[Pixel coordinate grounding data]
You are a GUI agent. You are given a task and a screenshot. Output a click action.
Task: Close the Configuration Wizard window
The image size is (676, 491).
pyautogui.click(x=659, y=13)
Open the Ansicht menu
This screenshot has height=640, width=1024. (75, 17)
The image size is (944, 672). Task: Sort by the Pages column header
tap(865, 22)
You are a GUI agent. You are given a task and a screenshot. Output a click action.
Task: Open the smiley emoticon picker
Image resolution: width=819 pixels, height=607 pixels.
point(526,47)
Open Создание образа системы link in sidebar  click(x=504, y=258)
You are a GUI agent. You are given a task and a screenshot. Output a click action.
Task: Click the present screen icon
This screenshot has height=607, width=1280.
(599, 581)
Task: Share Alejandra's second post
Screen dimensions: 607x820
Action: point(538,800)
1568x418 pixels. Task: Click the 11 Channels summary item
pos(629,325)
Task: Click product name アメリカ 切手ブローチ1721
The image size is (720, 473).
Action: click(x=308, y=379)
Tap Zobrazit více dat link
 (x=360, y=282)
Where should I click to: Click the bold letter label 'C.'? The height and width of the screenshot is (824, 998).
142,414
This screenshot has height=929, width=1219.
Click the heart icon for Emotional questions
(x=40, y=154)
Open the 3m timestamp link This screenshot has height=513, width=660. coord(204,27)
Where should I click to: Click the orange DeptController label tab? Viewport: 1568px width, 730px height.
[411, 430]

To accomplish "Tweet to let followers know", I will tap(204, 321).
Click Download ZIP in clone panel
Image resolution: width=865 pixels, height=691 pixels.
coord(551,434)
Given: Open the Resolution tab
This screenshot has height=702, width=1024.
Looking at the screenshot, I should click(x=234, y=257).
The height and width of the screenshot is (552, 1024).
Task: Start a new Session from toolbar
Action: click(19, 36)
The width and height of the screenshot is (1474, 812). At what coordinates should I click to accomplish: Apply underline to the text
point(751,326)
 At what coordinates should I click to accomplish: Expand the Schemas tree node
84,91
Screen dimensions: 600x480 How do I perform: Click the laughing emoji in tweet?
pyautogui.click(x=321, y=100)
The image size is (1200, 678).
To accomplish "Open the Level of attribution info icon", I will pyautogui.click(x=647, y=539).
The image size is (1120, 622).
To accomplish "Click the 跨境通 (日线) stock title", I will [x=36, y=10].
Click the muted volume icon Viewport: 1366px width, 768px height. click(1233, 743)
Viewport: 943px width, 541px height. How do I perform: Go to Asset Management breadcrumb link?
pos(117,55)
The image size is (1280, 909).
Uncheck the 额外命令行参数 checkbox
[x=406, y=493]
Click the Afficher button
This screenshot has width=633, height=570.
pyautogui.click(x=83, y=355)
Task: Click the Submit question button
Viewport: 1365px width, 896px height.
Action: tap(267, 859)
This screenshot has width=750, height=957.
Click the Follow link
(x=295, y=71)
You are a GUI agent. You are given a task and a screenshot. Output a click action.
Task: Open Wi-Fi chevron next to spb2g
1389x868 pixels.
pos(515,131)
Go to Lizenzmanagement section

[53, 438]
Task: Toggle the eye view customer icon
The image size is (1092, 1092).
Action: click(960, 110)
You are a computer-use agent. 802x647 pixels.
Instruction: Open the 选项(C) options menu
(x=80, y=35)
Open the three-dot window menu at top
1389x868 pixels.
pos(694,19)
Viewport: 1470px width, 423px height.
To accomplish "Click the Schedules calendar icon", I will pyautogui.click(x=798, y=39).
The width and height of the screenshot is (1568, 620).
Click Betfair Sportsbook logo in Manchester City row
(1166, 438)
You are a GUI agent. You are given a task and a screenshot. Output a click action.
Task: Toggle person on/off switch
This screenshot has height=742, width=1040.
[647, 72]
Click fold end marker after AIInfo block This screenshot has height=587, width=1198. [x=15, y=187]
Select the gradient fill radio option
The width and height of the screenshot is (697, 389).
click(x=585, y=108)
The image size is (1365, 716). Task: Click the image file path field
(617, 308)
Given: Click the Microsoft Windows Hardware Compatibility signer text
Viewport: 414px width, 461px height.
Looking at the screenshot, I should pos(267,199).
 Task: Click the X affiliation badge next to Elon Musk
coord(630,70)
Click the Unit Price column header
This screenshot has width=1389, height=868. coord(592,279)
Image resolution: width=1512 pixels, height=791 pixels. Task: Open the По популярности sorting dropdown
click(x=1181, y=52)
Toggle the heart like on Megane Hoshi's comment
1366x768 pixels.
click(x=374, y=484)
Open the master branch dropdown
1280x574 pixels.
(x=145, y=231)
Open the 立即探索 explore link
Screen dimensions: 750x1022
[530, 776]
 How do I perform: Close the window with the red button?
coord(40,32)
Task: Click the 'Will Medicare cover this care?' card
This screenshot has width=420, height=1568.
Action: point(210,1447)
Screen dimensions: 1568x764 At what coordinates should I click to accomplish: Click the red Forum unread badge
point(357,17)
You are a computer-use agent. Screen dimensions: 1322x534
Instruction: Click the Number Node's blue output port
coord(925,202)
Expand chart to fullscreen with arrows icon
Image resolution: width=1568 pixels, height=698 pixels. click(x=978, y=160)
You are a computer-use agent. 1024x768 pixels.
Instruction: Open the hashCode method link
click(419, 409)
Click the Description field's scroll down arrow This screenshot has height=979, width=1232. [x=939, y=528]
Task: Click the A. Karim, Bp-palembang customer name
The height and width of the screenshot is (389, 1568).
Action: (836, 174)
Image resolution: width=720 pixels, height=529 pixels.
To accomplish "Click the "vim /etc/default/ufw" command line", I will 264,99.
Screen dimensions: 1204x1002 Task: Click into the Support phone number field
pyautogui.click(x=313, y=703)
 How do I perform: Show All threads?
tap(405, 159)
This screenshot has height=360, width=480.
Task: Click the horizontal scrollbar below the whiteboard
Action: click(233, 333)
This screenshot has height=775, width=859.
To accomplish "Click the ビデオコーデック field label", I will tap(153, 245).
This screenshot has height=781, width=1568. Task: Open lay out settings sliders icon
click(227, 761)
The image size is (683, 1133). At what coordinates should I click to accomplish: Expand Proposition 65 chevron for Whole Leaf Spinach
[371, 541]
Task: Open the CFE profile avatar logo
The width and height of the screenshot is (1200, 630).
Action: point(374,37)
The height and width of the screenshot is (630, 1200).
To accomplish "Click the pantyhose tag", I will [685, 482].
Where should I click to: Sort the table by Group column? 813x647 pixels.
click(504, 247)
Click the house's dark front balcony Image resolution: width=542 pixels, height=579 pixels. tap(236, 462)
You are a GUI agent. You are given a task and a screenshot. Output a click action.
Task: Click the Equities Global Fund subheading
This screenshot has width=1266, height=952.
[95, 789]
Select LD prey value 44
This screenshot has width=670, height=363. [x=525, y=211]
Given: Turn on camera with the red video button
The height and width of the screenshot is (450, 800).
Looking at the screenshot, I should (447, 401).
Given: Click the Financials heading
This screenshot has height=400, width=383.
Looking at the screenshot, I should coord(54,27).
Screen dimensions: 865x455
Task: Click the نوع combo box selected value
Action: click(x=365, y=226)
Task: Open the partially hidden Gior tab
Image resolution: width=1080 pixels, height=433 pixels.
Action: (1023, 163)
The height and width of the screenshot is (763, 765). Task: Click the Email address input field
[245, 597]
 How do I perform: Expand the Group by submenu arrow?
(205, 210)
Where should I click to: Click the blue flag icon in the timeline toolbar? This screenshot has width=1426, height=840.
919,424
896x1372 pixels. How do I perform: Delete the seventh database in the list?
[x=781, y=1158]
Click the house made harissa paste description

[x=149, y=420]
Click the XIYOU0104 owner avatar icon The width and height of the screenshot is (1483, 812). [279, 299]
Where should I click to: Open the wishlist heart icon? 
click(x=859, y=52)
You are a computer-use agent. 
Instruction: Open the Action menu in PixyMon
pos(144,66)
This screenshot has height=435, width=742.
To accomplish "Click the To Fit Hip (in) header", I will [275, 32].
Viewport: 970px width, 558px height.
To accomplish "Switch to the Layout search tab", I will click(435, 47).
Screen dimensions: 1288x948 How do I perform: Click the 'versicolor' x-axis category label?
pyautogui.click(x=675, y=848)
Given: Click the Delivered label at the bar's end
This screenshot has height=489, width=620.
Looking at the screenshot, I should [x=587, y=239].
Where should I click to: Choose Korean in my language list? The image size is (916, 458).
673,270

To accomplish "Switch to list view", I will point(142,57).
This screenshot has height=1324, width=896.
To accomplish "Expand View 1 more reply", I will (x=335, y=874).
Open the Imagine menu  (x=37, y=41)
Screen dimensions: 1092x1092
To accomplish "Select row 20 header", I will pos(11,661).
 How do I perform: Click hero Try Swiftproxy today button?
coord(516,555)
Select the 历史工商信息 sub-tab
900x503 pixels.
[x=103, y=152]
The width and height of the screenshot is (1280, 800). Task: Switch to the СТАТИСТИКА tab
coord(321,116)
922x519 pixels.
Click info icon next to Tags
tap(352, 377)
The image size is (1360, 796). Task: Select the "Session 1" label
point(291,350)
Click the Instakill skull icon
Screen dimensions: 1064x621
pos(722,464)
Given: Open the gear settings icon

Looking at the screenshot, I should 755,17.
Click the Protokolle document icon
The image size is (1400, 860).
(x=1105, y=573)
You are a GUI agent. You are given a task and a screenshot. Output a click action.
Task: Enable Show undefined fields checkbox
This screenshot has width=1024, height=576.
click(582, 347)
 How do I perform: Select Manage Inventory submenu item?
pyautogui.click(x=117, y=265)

Try it >> Wherever "avatar" occurs in the entries above, copy the line it sits on.

Your solution >>
Task: Open the CFE profile avatar logo
Click the XIYOU0104 owner avatar icon The width and height of the screenshot is (1483, 812). [279, 299]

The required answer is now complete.